→ **ASSIGNMENT**:
Each line of the data below holding the word "Open" must be copied.

Segment Start: PROVIDED ENTRIES

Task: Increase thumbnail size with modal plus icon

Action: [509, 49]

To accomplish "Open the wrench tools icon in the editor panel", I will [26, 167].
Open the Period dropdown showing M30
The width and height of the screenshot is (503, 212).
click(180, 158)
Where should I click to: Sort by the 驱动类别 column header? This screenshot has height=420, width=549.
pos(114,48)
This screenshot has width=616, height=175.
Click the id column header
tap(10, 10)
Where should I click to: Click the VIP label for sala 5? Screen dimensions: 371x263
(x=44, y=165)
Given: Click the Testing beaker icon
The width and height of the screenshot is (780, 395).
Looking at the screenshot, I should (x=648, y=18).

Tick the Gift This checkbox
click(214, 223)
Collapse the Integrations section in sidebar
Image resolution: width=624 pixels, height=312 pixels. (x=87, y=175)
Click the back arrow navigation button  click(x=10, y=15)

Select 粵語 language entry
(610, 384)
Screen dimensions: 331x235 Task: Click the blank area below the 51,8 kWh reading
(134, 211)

Segment End: PROVIDED ENTRIES

→ **RESULT**:
To accomplish "Open the wrench tools icon in the editor panel", I will [26, 167].
Open the Period dropdown showing M30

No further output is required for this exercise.